Yesterday, on the way in to the Cancer Institute, I listened to the podcast of an early morning for Ian Sansom near Belfast:

‘. . . past the crazy golf place to the closest beach to where we live. The beach by the old bandstand. The reason why we came here. The sea, the beach. I say beach, I mean a five foot spit of sand, but sand is sand and a beach is a beach is a beach. So down the stone steps and across the grey shingle and finally breathe.’[i]

First view of the sea
Women’s Beach with Pandanus, looking north

A beach is not a beach, a beach is a rich ecological environment and not usually thought of as a place, a site with a history and cultural / social environment that people belong to. This beach is in Gumbaynggirr Country.

The beauty of beaches lures us into a false sense that everything is fine. The world’s beaches are shrinking dramatically. Half of all sandy beaches will have vanished by the end of this century from global warming and rising sea levels. And by now, we should all be aware of ocean warming, acidification, plastic pollution, overfishing, chemical run off and more.

First time I have seen an octopus washed up on this coastline

The Mulberry Whelk, Morula marginalba, uses a radula (rasping tongue) and sulphuric acid to bore a hole in the shell of prey.
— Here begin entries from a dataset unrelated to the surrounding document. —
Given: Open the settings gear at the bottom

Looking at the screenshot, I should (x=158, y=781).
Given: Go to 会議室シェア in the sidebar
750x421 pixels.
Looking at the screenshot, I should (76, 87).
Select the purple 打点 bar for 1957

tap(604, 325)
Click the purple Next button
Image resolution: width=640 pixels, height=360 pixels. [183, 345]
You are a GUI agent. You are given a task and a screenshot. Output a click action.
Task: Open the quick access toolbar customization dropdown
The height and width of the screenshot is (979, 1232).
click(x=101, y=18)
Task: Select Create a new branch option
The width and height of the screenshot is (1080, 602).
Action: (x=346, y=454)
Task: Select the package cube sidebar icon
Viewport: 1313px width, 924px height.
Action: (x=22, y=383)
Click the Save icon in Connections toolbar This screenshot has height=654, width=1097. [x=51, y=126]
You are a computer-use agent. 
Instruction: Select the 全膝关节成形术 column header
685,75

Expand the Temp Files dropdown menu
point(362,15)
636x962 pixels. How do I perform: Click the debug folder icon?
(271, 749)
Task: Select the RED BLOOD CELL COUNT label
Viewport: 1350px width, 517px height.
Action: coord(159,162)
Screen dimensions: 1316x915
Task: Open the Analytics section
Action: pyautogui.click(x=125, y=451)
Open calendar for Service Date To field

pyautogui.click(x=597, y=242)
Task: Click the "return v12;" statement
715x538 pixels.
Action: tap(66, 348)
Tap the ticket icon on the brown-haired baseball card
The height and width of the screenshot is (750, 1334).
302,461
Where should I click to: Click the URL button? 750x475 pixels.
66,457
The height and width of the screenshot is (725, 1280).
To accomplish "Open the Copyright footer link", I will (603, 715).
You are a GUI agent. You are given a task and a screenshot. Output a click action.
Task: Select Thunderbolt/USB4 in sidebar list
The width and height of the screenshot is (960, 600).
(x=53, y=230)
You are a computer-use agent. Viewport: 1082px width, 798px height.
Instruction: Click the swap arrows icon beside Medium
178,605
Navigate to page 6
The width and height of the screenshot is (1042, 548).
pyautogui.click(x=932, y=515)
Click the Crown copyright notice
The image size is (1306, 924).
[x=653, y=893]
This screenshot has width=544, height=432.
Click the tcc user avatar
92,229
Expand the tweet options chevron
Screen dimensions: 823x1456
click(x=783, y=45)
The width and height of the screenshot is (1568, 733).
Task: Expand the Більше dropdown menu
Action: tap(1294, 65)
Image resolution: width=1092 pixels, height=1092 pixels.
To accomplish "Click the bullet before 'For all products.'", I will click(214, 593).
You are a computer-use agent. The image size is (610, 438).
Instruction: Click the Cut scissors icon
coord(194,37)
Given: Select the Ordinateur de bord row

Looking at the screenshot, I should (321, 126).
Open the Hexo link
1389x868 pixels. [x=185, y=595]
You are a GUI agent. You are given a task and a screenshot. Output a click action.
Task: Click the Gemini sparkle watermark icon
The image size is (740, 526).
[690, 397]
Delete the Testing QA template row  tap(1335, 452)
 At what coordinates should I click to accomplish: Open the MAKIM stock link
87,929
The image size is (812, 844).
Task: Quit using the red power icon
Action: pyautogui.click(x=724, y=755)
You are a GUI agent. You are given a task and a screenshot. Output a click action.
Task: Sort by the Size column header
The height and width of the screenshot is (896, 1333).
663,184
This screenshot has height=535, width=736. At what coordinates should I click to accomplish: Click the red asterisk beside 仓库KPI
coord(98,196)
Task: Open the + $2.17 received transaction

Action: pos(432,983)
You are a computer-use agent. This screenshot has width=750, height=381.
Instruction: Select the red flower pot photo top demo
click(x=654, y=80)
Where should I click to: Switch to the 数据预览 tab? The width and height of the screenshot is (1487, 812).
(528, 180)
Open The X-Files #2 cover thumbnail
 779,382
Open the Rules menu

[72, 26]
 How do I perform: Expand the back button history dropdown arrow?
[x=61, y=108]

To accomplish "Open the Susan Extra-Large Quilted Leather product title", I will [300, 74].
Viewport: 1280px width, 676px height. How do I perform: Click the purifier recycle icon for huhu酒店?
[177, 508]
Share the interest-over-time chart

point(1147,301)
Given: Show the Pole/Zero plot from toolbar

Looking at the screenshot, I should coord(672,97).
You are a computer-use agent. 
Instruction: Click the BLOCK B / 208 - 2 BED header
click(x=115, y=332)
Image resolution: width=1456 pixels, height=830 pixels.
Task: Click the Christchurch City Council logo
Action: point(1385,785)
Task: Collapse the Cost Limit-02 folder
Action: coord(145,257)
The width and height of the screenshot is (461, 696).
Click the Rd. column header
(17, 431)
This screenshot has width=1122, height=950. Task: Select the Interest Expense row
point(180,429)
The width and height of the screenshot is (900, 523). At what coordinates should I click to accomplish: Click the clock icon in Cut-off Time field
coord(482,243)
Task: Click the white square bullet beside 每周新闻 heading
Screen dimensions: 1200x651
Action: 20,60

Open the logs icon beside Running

It can take days.
Mulberry Whelks on this beach. 14 Sept, 2023

This beach is a favourite with always so much to experience. Every day offers surprises here.

The simplicity of a dead leaf’s radiance
Pair of scooting of Red-capped Plovers
Unknown cavities

Disappointed not to see any Sooty Oystercatchers then as we were leaving, we hear a piping and one flies in.

I show two young women visiting from Sydney, the dead octopus. I explain that the cave they noticed is a Women’s cave, which I cannot enter. I tell them about today’s ‘Festival for Forests, Maagunda Muruygu’, with Bob Brown and Uncle Micklo in Nambucca. And I want to tell them so much more – share so much more.

The view north

How can I complete anything when each day is chockful of wonders. Kind Parrots are whistling in the garden, and I discover a masked band from Melbourne, ‘Glass Beams’, and it’s not yet 8:30am.


[i] Ian Sansom, The Essay, Dawn walks BBC 3, 19 Aug 2021. ‘Daybreak… and five writers set off on foot – and report back: This time, the novelist Ian Sansom starts out, using as inspiration ideas of Benjamin Franklin and his faith in ‘powerful goodness’. Powerful goodness will power him along, towards the sea at the edge of his town.’